MLS Will Allow Gambling Sponsors for Jerseys and Stadium Rights
Major League Soccer unveiled sweeping changes to its commercial sponsorship guidelines Wednesday that allow its 24 clubs to secure jersey and stadium naming rights sponsorships with sports betting and liquor companies.
The changes, which take effect immediately, put North America’s top professional soccer league far afield of its larger counterparts at the National Football League, National Basketball Association, Major League Baseball, and the National Hockey League when it comes to embracing highly visible partnerships with the gambling industry.
While jersey sponsorships are historically far more common in soccer than other sports, the NBA debuted sponsorship patches on the front of its teams’ uniforms in 2017, and there has been speculation that the NFL, MLB and NHL could follow suit in the coming years.

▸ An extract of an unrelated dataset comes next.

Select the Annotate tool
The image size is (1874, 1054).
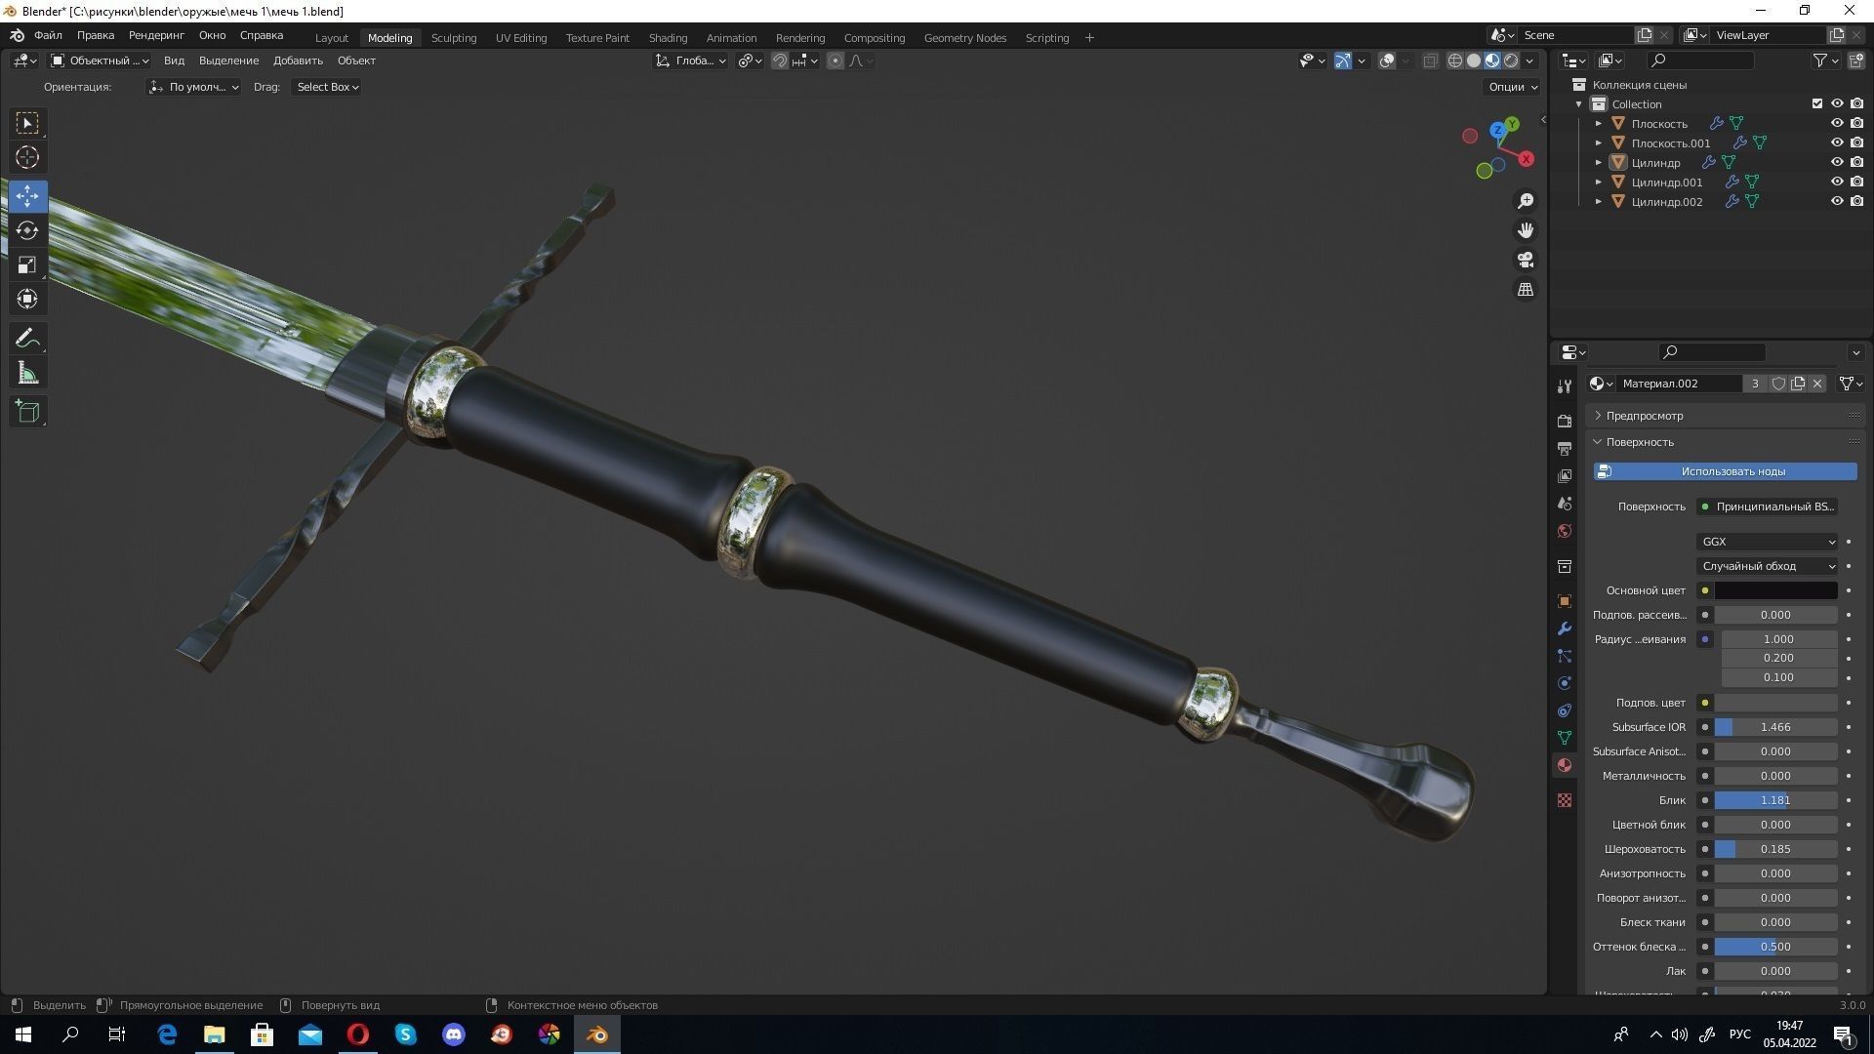26,338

The new rules also represent a loosening attitude toward liquor sponsors, who were until now prohibited from doing business with MLS clubs in a manner that beer and wine sponsors were not. Like gambling operators, spirits brands can now adorn MLS clubs’ jerseys and also become stadium naming-rights sponsors.
“We want to be viewed as a progressive league, and provide our clubs with an appropriate level of flexibility,” Carter Ladd, the league’s senior vice president of business development, told Fortune. “We don’t want to be restrictive; we want to enable them in a positive way, and that’s why we’re taking this action… We strongly believe this is going to help drive new revenues.”

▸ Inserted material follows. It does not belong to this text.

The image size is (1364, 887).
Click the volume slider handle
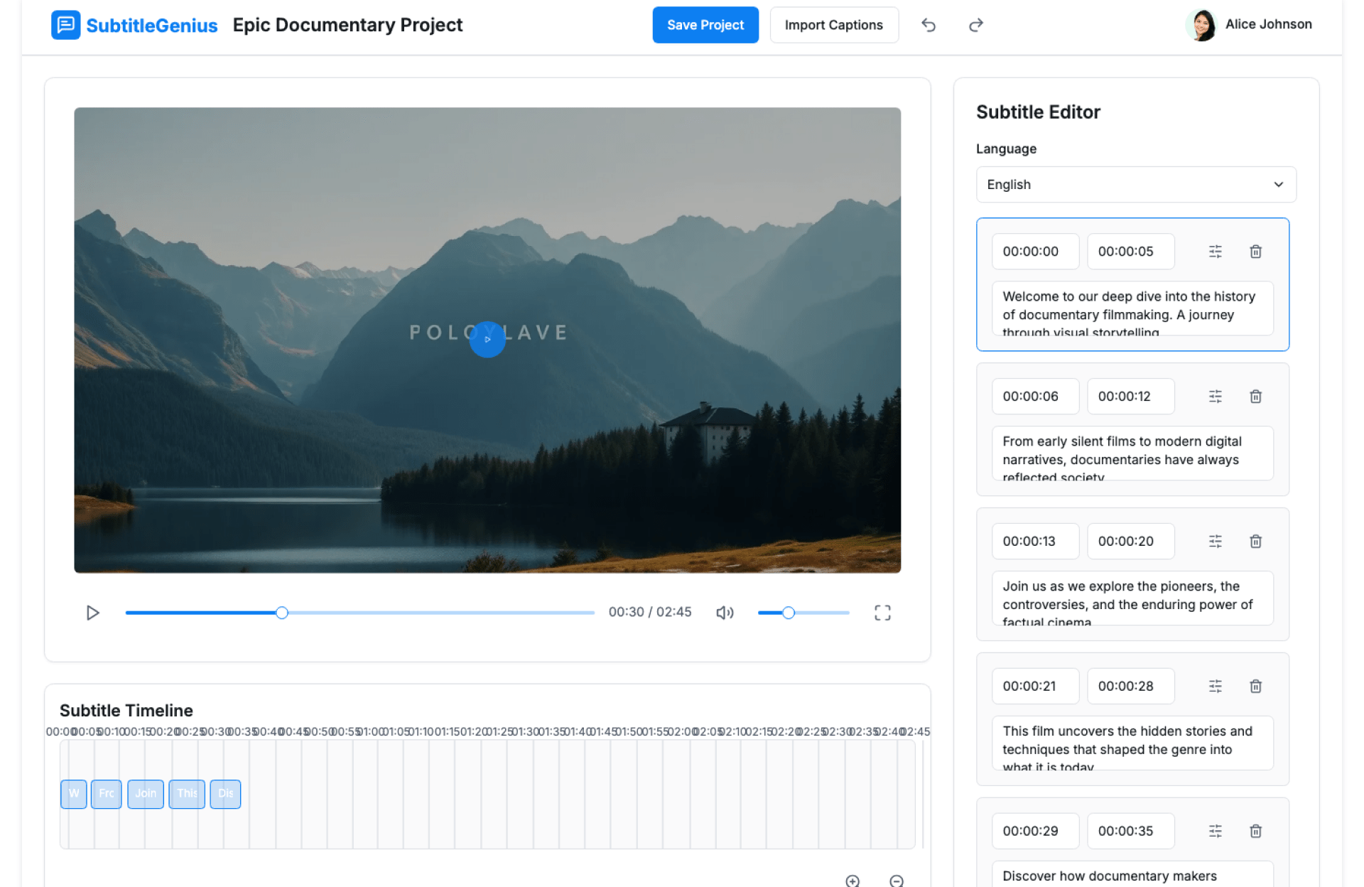click(x=788, y=613)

The revised guidelines do come with restrictions, however. MLS remains sensitive about betting and liquor sponsors marketing to children and young people, and is taking steps to ensure all advertising by such sponsors is directed toward an “age-appropriate audience,” it said. The league will prohibit youth-sized replica jerseys from bearing such sponsors, and will bar them from appearing on the uniforms worn by clubs’ academy and youth players.

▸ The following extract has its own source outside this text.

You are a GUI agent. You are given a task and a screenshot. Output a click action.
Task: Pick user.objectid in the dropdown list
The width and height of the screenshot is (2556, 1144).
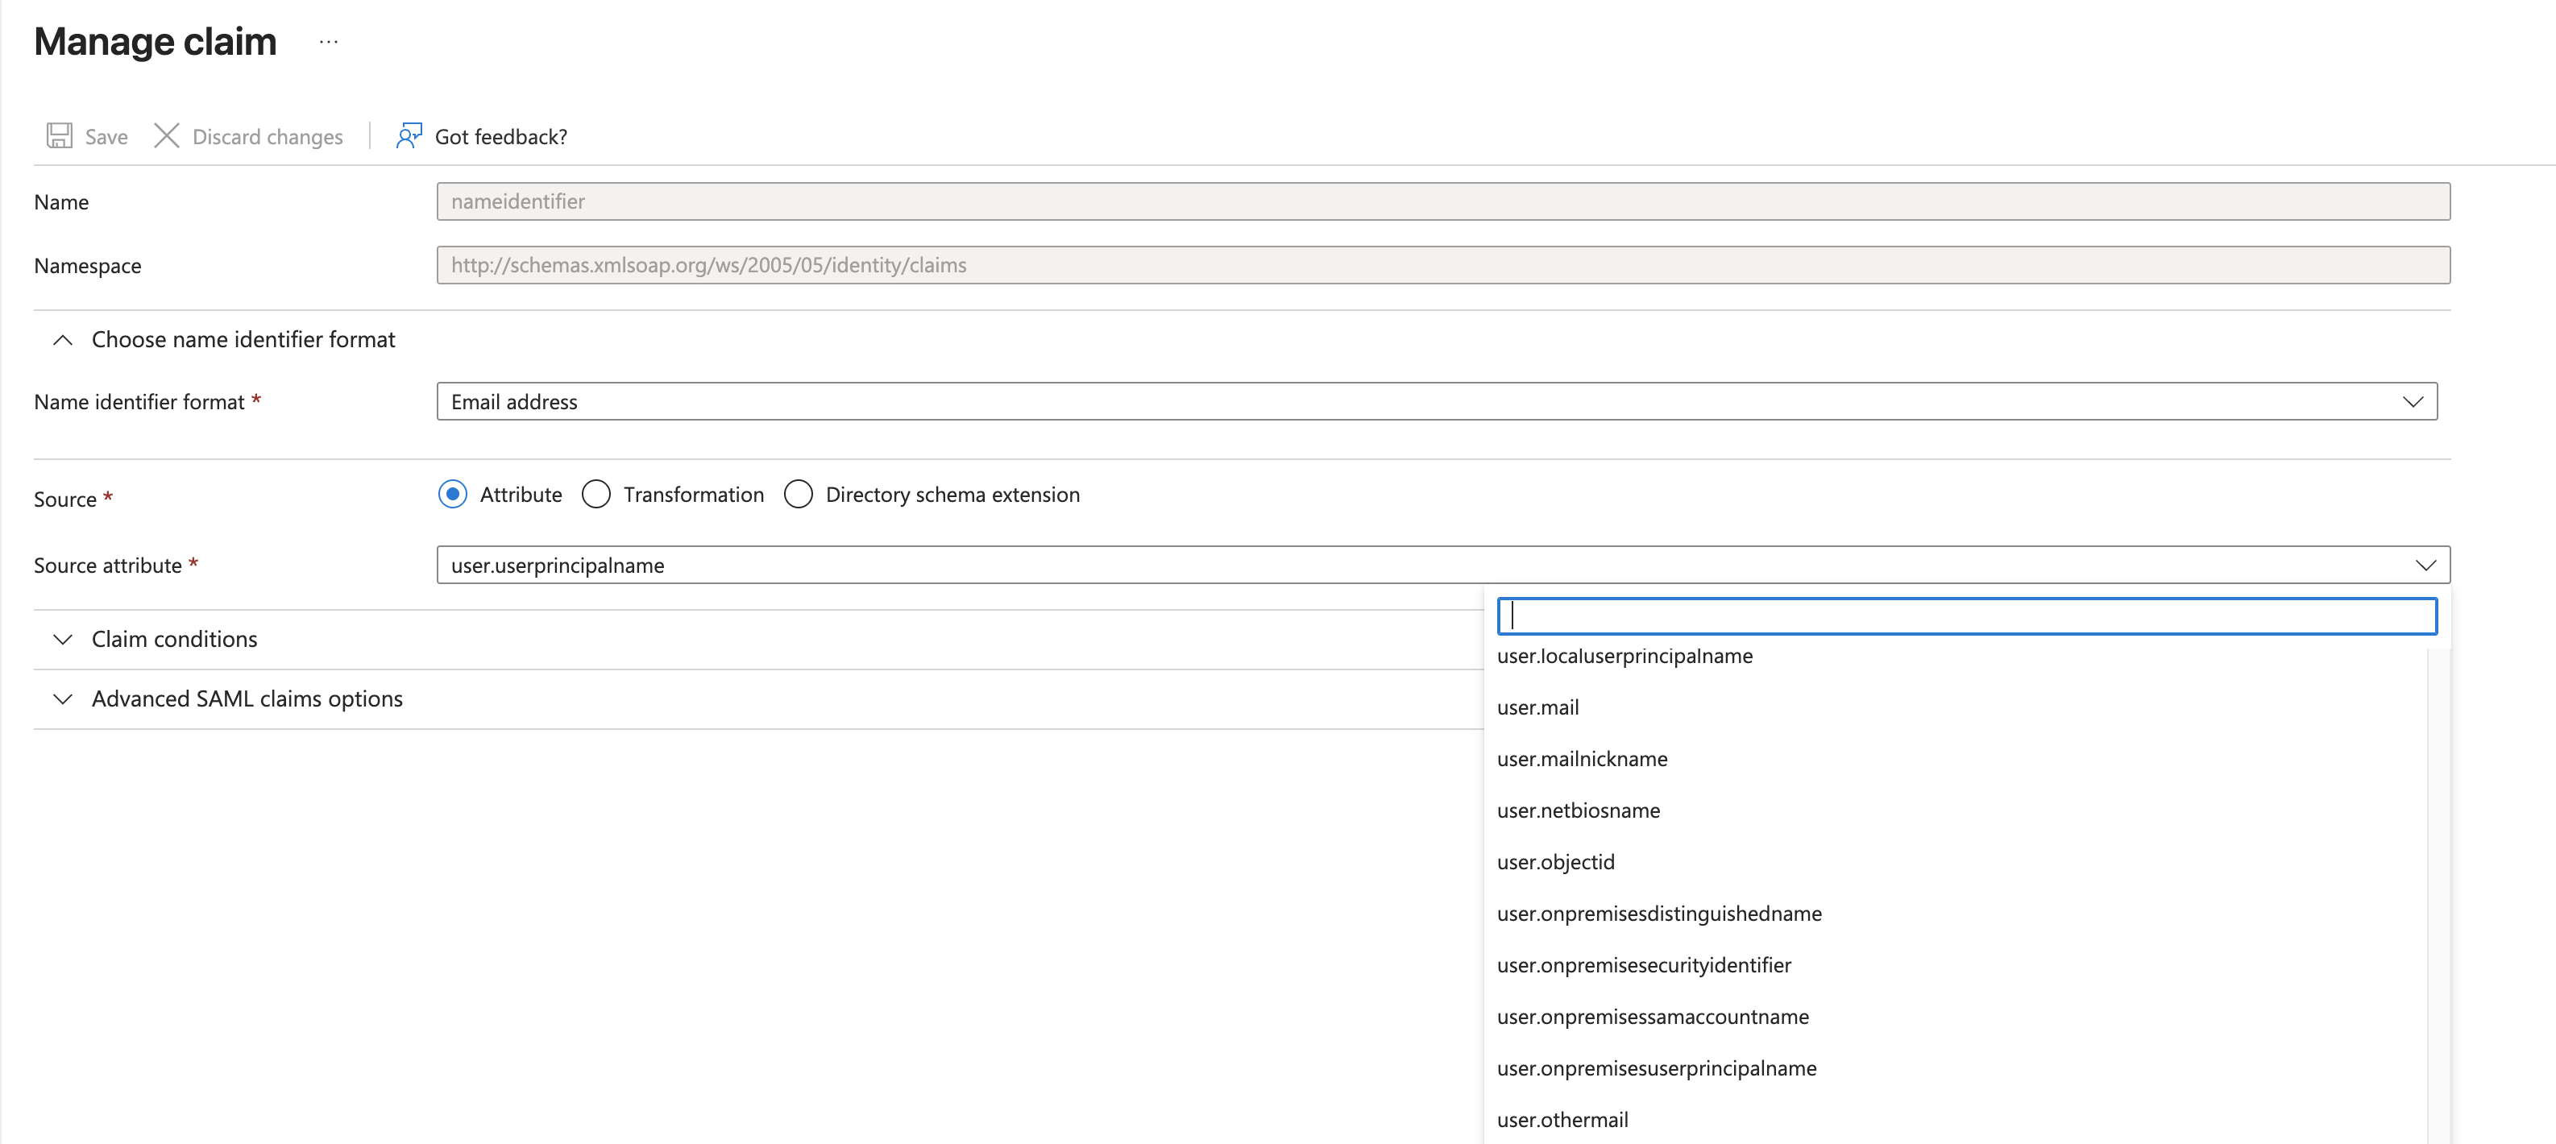(x=1556, y=862)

MLS will also restrict players under the age of 21 from appearing in any alcohol-related advertising or digital content, and no players are allowed to appear in sports betting-related marketing.
Still, Ladd said the league feels it is “uniquely positioned in the North American sports landscape” to benefit from changing attitudes—particularly toward sports gambling, which he noted has long “been embraced as part of the fabric of the game” in other countries.
In the wake of the Supreme Court’s landmark decision last year to overturn the federal ban on sports betting, 15 states and the District of Columbia have now authorized the practice in some form, according to the American Gaming Association—and like other leagues, MLS is intent on capitalizing on the fledgling legal sports betting market as both a revenue generator and a fan engagement tool.